Two researchers from the American Museum of Natural History have built a new mathematical model that explains how white dwarfs, failed stars at the end of their lives, explode as a supernova in a last spectacular hurrah.
The model looked at a specific scenario that happens when two white dwarfs orbiting each other merge into a single object. Observations suggest that all these mergers result in a supernova regardless of their total mass, which doesn’t sit well with our understanding of physics.
Stars only go supernova when their mass goes beyond a certain limit, so something else must help trigger the explosion. The model suggests that the gravitational interaction between the two objects as they approach each other might play that role.
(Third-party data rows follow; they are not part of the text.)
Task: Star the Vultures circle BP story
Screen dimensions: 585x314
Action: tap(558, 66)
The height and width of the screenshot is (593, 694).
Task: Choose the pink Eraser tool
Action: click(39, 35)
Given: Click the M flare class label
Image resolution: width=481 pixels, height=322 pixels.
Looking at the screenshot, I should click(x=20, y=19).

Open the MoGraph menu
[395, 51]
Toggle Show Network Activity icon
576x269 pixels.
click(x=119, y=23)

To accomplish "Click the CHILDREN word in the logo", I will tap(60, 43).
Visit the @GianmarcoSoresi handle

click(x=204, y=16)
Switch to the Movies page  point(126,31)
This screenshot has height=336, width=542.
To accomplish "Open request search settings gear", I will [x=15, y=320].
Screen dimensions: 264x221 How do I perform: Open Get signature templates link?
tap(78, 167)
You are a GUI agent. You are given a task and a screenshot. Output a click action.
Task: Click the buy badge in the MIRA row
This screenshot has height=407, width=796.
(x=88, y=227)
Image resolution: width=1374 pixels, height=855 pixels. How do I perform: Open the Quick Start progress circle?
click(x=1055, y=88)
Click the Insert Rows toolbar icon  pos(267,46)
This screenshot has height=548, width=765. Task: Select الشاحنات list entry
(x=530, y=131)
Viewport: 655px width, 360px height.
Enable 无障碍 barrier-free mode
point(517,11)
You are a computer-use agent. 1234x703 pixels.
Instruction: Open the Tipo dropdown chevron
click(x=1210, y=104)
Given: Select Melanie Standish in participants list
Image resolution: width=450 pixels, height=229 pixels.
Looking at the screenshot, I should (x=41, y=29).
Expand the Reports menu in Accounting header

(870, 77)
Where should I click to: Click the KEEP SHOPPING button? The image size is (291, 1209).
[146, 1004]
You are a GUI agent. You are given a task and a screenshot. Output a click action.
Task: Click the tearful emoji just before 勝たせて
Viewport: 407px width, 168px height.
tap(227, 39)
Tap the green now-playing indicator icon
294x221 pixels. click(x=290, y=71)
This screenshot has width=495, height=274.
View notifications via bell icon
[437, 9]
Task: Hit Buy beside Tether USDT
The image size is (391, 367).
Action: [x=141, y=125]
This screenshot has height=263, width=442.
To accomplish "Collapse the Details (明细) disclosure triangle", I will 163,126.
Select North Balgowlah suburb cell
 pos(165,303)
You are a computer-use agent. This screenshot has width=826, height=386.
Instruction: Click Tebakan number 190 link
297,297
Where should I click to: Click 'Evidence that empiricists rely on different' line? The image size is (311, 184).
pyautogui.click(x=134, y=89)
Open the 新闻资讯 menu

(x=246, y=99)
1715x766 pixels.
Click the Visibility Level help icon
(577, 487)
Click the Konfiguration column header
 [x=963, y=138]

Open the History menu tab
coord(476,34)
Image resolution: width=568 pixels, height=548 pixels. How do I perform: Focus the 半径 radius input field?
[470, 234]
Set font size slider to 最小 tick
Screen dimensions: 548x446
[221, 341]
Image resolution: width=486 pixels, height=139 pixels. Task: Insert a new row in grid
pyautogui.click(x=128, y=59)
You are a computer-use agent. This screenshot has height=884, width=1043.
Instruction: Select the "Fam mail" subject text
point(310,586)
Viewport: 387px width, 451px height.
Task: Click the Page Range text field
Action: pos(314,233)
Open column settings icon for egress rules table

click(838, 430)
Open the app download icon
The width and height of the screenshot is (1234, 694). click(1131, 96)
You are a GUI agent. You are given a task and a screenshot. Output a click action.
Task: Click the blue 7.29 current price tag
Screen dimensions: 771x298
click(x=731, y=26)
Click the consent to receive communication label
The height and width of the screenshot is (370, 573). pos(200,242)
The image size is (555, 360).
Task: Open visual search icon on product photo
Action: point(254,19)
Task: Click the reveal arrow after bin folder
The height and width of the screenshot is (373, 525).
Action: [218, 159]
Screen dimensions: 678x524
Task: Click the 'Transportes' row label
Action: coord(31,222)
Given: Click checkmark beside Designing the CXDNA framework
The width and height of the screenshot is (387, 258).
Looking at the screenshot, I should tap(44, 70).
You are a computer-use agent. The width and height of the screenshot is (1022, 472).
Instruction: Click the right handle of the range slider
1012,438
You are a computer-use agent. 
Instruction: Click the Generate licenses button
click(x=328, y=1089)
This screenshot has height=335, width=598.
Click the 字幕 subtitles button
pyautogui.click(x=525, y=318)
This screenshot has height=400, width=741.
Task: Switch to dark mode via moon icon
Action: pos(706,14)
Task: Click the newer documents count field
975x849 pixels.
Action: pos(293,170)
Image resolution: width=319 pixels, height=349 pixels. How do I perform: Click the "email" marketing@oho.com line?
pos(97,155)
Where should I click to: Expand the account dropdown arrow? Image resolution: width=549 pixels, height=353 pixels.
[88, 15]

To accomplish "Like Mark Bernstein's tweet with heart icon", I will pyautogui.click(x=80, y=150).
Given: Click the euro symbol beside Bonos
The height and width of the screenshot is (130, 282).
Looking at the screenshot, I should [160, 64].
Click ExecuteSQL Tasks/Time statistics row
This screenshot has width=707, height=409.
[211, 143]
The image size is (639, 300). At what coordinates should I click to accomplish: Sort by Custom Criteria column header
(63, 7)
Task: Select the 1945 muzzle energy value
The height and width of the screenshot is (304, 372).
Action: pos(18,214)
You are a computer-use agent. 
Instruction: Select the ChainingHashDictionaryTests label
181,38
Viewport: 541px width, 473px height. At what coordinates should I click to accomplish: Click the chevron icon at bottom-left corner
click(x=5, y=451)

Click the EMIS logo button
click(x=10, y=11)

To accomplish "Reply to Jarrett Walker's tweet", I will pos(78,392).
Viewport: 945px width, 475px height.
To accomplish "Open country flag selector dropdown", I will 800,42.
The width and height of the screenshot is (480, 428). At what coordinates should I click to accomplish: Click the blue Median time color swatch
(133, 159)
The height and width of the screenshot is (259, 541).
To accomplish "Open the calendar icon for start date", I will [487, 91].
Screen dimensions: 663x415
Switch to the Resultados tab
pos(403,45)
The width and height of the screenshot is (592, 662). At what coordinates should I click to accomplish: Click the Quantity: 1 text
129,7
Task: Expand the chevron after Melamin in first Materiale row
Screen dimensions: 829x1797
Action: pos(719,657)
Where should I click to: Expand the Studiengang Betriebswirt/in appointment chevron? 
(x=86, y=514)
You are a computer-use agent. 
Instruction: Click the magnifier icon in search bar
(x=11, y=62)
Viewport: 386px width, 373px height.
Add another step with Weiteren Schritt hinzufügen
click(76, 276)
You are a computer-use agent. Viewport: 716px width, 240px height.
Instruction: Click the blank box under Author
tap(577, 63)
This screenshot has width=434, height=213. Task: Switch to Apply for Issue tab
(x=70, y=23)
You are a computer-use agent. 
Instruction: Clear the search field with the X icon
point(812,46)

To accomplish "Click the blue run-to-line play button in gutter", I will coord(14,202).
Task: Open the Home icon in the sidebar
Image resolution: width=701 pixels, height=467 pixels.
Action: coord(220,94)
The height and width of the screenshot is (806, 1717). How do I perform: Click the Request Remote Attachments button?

“Basically, we’ve proposed that if you have two white dwarfs spiraling towards each other and you shake one of them the right way for long enough, one will either blow up or you’ll bring the objects closer together faster for an eventual detonation,” co-author Barry McKernan said in a statement.
The stars enter a resonance phase, a special type of oscillation, where the energy of the system increases dramatically but the external forces driving the oscillation do not change. The researchers say that this is similar to how you can push a child on a swing with minimal effort.
“Pushing your kid in time with the natural interval, or frequency, of the swing ramps up the energy and gets them higher and higher,” McKernan said. “There’s a similar effect in our model, where a lock on the frequency produces a series of rapid jumps in energy that are deposited into the white dwarfs.”
The study, which is published in the Monthly Notices of the Royal Astronomical Society, suggests that the white dwarfs spiral towards each other, emitting gravitational waves, and during this process, they tug at each other until at least one of them reaches the right frequency.
This is not the only way for white dwarfs to explode. If white dwarfs have a normal star as a companion, they can sometimes steal material until they become heavy enough to initiate the supernova phase. All the white dwarf supernovae are classified as Type Ia. They all appear to have the same luminosity, a characteristic that is useful to estimate how far away they are.
“Type Ia supernovae are extremely important objects in physics, best known for their role in revealing that the expansion of the universe is accelerating,” said co-author Saavik Ford.
For this reason, astronomers want to make sure their origin is crystal clear, as it might turn out that they are not as similar as we think they are.